Non-parametric bootstrap ensembles for detection of tumor lesions

Mireya Diaz, J. Sunil Rao

Research output: Contribution to journalArticlepeer-review

2 Scopus citations

Abstract

We propose and assess a set of non-parametric ensembles, including bagging and boosting schemes, to recognize tumors in digital mammograms. Different approaches were examined as candidates for the two major components of the bagging ensembles, three spatial resampling schemes (residuals, centers and standardized centers), and four combination criteria (at least one, majority vote, top 25% models, and false discovery rate).
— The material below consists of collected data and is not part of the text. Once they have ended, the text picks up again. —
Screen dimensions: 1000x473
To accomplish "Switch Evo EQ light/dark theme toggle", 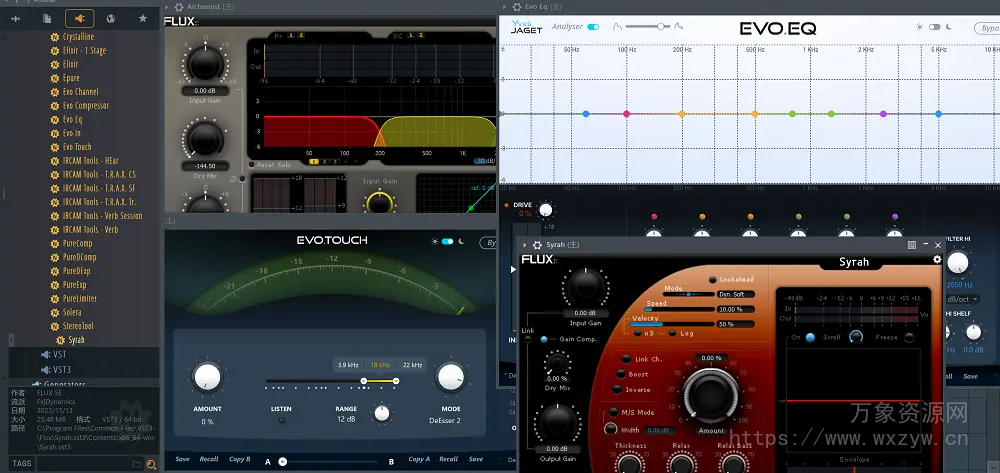I will [x=934, y=28].
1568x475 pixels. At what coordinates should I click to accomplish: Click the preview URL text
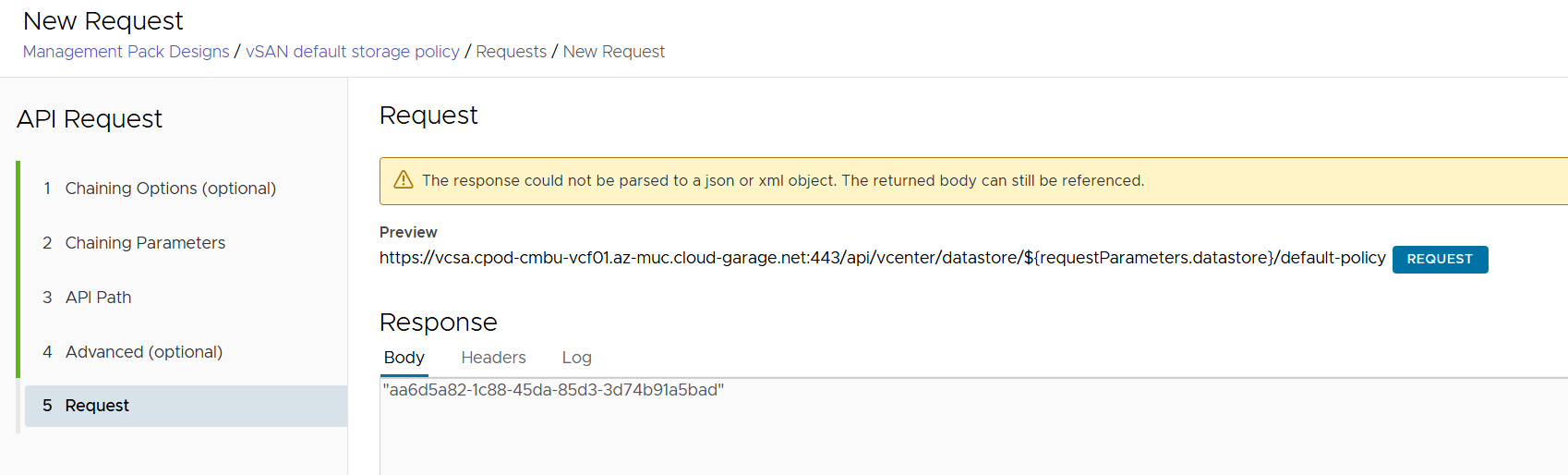(x=882, y=258)
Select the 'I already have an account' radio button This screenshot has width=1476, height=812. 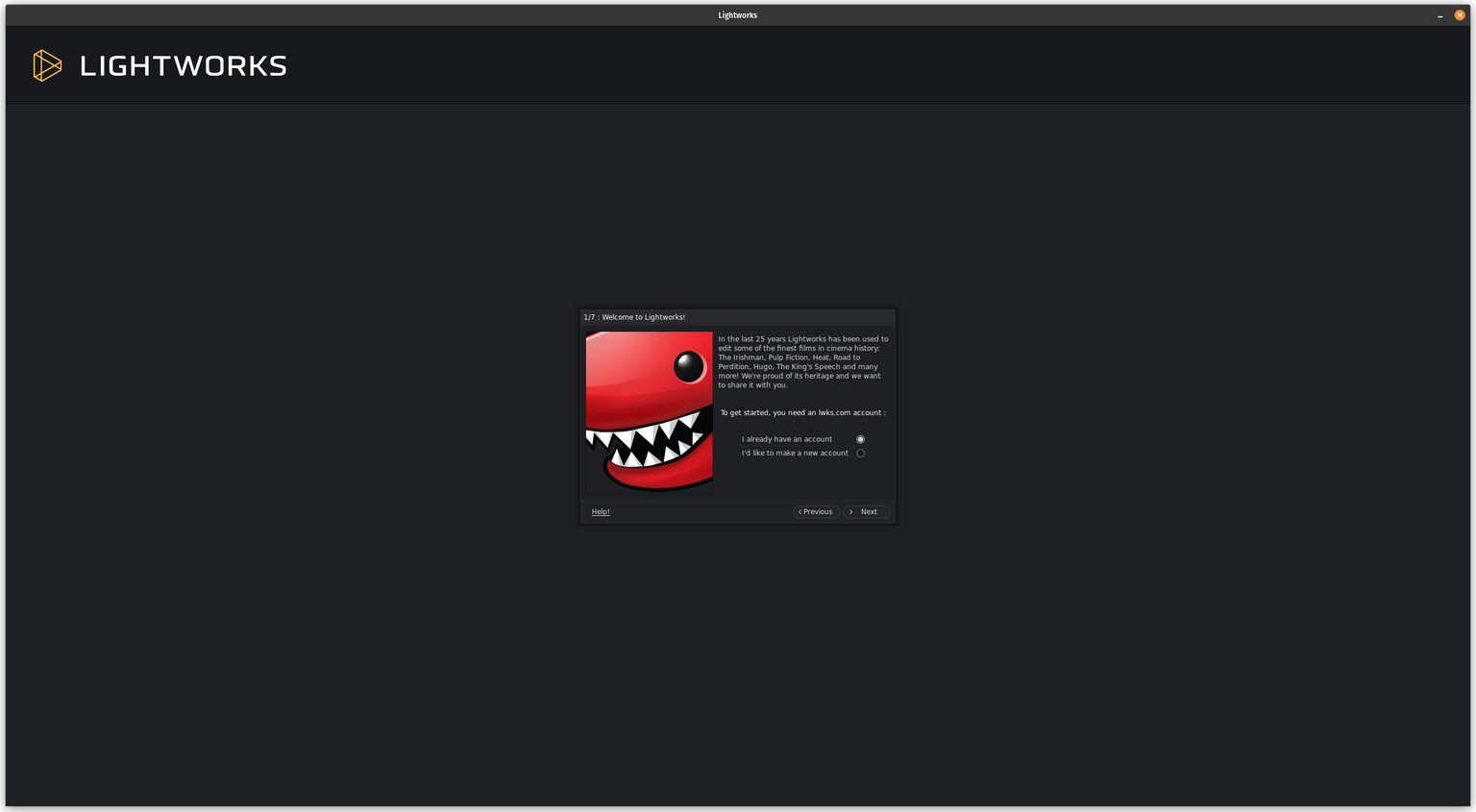point(860,438)
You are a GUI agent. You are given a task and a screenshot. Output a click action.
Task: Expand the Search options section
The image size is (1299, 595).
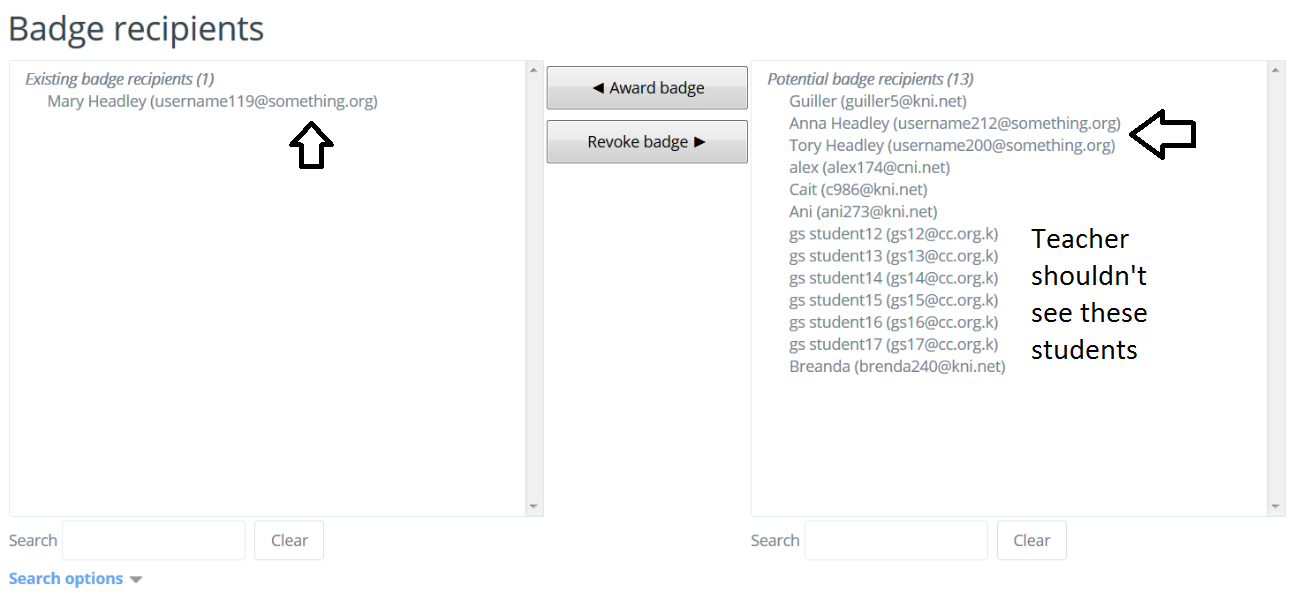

A conversion to a classification problem prior to aggregation was employed for the boosting ensemble. The ensembles were compared at the lesion level against a single expert, and to a set of Markov Random Field (MRF) models in real images using three different criteria. The performance of the ensembles depended on its components, particularly the combination, with at least one and top 25% models offering a greater detection power independently of the type of lesion, and of the booststrapping scheme in a lesser degree. The ensembles were comparable in performance to MRFs in the unsupervised recognition of patterns exhibiting spatial structure.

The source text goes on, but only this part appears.